Satan's Devices
| Author | John Wesley |
|---|---|
| Type | sermon |
| Year | 1750 |
| Passage ID | jw-sermon-042-002 |
| Words | 288 |
I. 1. I am, First, to point out the several ways whereby Satan endeavours to destroy the first work of God in the soul, or at least to hinder its increase by our expectation of that greater work. And, 1. He endeavours to damp our joy in the Lord by the consideration of our own vileness, sinfulness, unworthiness; added to this, that there must be a far greater change than is yet, or we cannot see the Lord. If we knew we must remain as we are even to the day of our death, we might possibly draw a kind of comfort, poor as it was, from that necessity.
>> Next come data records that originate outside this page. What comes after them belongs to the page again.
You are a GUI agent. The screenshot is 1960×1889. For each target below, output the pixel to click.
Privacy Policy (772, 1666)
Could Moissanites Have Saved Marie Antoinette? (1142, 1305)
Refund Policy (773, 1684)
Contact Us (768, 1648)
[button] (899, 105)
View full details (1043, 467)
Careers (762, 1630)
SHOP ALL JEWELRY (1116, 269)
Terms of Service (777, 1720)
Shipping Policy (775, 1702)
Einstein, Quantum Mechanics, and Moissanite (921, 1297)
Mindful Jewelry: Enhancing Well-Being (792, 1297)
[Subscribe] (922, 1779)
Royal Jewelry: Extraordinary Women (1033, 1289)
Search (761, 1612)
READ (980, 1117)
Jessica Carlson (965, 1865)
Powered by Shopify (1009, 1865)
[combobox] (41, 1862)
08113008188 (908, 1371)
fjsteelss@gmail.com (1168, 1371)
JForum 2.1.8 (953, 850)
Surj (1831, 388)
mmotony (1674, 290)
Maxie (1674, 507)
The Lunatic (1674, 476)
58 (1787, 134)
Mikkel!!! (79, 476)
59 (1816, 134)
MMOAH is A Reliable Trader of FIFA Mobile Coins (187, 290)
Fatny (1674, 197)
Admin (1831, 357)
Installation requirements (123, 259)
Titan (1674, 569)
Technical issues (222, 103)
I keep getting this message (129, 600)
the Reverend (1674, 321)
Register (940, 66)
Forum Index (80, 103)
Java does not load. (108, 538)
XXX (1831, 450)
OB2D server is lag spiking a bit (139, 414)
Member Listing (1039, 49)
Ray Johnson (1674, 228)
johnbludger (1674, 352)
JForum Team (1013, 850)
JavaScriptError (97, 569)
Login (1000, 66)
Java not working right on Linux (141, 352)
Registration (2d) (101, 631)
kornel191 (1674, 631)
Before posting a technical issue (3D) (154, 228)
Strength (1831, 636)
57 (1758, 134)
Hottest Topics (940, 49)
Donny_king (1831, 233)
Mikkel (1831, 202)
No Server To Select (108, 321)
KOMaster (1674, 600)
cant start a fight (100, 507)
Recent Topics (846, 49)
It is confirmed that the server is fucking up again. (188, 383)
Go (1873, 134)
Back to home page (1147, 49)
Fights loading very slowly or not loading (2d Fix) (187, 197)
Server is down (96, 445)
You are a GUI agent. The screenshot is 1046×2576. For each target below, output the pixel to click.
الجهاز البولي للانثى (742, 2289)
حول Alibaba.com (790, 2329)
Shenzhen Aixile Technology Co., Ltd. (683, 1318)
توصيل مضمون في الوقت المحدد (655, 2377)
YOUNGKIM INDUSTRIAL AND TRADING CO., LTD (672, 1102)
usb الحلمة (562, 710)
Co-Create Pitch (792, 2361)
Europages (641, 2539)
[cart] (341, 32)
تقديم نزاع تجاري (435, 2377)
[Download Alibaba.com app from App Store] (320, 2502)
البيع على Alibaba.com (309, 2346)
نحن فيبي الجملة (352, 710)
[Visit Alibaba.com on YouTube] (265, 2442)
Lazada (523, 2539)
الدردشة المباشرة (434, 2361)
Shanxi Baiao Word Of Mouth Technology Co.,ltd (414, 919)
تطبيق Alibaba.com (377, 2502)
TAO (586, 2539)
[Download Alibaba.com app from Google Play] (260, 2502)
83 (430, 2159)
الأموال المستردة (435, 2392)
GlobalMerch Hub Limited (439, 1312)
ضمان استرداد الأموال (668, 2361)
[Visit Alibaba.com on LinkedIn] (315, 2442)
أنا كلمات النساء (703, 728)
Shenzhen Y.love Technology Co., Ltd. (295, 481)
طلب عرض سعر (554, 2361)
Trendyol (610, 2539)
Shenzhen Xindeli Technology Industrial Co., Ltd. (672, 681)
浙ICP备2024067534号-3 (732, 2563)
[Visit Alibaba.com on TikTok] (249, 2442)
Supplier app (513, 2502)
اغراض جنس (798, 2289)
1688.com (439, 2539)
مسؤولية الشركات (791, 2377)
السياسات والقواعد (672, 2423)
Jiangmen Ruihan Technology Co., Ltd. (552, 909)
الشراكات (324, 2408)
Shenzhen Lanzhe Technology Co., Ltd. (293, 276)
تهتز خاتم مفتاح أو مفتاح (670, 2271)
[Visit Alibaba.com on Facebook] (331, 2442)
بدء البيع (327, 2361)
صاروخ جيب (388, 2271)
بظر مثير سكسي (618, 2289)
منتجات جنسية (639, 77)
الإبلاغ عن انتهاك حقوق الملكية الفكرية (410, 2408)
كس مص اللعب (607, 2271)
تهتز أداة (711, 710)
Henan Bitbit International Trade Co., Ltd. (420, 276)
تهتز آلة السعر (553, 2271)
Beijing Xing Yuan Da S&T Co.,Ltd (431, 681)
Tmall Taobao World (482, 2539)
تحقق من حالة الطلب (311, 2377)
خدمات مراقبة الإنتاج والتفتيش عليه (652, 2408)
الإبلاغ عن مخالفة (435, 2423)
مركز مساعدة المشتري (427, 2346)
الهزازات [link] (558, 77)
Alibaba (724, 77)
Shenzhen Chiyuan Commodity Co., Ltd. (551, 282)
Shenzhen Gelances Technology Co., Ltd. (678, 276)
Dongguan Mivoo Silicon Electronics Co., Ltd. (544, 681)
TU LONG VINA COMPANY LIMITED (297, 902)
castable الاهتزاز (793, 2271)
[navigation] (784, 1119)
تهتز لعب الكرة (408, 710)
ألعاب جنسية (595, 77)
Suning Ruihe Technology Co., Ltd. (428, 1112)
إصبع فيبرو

But as we know, we need not remain in this state, as we are assured there is a greater change to come, and that unless sin be all done away in this life we cannot see God in glory, -- that subtle adversary often damps the joy we should otherwise feel in what we have already attained, by a perverse representation of what we have not attained, and the absolute necessity of attaining it. So that we cannot rejoice in what we have, because there is more which we have not. We cannot rightly taste the goodness of God, who hath done so great things for us, because there are so much greater things which as yet he hath not done. Likewise, the deeper conviction God works in us of our present unholiness, and the more vehement desire we feel in our heart of the entire holiness he hath promised, the more are we tempted to think lightly of the present gifts of God, and to undervalue what we have already received because of what we have not received.